You CAN Make a Difference

 

As a dietitian and exercise instructor, I meet lots of people with different goals and different attitudes about how to achieve their goals. I can typically tell in the first 15-20 minutes where their motivation is and how serious they are about what they want. I don’t react and try to fix their motivation until the second time we meet because I need to see how they do on their own.

 

I like to get to know the patient on a personal level before I start helping them change their motivation and outlook on their goals. Of the many different ideas and techniques for helping people become more motivated, I have one strategy that I rely on the most.

 

The Transtheoretical Model or The Stages of Readiness, is a model created in the early 80’s based on research to promote behavior change. I remember learning about this in my nutrition counseling class years ago and thinking, “why would I ever need to know this?” We even pretended to counsel fellow students, and all I can remember is how awkward and unnatural it felt.

 

Turns out seeing how ready a person is to change is one of the most important things you can know when trying to help someone.

 

Five years ago, as a new dietitian, I learned that you can’t make someone change if they aren’t ready for it.
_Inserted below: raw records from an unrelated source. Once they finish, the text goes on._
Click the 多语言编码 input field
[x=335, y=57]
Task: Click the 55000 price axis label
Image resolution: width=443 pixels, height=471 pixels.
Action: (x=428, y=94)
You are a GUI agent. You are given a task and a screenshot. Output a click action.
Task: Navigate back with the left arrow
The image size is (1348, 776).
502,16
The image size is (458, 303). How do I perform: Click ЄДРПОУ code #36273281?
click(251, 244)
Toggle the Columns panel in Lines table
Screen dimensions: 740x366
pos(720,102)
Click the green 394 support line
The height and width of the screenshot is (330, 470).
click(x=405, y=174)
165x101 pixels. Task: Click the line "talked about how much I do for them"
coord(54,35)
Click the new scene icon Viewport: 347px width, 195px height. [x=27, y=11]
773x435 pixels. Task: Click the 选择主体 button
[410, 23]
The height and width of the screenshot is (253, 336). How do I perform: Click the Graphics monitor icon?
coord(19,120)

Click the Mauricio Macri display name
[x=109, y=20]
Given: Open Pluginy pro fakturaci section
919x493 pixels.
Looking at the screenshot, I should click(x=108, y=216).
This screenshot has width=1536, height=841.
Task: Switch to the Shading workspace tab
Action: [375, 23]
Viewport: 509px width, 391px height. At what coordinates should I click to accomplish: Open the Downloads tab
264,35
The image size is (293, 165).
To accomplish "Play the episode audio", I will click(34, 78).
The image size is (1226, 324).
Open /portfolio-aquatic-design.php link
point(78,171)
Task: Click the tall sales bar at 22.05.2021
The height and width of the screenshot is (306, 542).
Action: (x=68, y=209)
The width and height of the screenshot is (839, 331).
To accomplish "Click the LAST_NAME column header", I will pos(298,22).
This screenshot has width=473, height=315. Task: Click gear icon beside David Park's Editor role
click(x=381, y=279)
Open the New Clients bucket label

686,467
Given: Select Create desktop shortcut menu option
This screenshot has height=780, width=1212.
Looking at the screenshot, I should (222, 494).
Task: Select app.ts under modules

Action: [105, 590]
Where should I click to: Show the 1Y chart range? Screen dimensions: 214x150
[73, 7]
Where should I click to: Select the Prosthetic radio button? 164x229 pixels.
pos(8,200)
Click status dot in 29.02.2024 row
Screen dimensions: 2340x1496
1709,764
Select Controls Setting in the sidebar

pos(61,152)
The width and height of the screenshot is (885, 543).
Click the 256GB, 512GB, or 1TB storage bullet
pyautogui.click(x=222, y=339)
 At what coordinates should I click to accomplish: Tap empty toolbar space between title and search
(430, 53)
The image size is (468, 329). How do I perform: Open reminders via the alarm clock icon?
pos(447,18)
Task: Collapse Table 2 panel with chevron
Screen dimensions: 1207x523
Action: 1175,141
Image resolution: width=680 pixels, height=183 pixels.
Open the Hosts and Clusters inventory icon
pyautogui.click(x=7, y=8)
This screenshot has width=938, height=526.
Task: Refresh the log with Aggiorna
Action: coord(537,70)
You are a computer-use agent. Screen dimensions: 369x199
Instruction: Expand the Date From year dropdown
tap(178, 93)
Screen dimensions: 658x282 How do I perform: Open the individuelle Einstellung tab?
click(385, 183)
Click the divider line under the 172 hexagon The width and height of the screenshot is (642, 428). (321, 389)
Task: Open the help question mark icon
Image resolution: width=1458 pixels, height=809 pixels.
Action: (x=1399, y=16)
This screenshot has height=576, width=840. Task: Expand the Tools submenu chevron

Although I use this principal for weight loss and disease prevention/control, these stages can be used to asses any changeable action from quitting smoking to saving money. In my own words, here are the 5 stages of readiness:

 

The person doesn’t recognize there is a problem or that anything needs to be changed. I call this denial.

 

Example: “I don’t overeat my calories! In fact, I probably under eat, I’m just overweight because of my family genes.”

 

The person recognizes there is a problem but doesn’t want to do anything about it.

 

Example: “I know smoking it bad, but I like it too much to quit.”

 

The person recognizes there is a problem, and is taking some steps towards correcting it.

 

Example: “I’m doing better with packing my lunch and snacks for work, but if I’m stressed I still go for the candy bowl.”

 

The person recognizes there is a problem and is on the path to hitting their goal.

 

Example: “I’ve been to the gym almost everyday this week, and if I have time I take a walk with my kids after dinner.”

 

The person recognized there was a problem, took the necessary steps to correct it, hit their goal, and is maintaining.

 

Example: “I hit my goal weight 2 months ago! I did go on vacation and gained a few pounds, but I came home and made sure I had healthy food in the house again and got right back to the gym.”

 

Once you understand these steps, you realize that you can’t make a person change their behavior without going to the next step. The example I always use is: A person goes to the doctor for their annual checkup. All the blood work comes back normal, but the doctor is still concerned the patient is smoking a pack per day. The doctor says you should really stop smoking, it can lead to lung cancer. The patient replies, my dad still smokes and is 80 years old. The doctor says, well it can still catch up to you! I am going to write you a script for a NicoDerm patch. This guy is clearly at stage 1. So how likely is it he will use the patch and take it seriously.

 

So, the next question I ask myself is: How do I get a person to the next stage? I didn’t remember if we had learned this in that class, so I looked it up myself. I found that there are typically two things that keep a person from moving to the next stage.

 

Either a person doesn’t value that goal as much.

 

Example: “I still want to fit in my old jeans, but ever since the wedding I can’t seem to care as much about my weigh.”

 

OR

 

They have failed too many times to believe they can accomplish the goal in the first place.

 

Example: “I have been to Weight Watchers so many times. I have lost and gained it back. At this point I don’t think I will ever lose and keep it off.”

 

It is my job to help the person move to the next step. If we come to realize that their goal just isn’t as important as in was in the beginning, then I help them find what their goal is! For instance, if they no longer care about losing weight because the wedding they were in has already passed, then we may discuss a vacation that is coming up or talk about their recent blood work. Or, if a person feels that they have failed so many times and they are helpless, then I may give them an easy to achieve task to build up their confidence.

 

Every person is different and every struggle is different. But the answer lies somewhere inside, and I love using the stages of readiness to assess where people are in their willingness and help them move forward towards hitting their goals.

 

Jillian

Jillian Foley is a registered dietitian, but more importantly a mom to 3 awesome kids. She is putting herself through college while trying to be a good mom and work a part-time job, so she understands the struggles of adulthood. But, she thinks it’s those struggles that give us character and she wouldn’t change a thing about her path.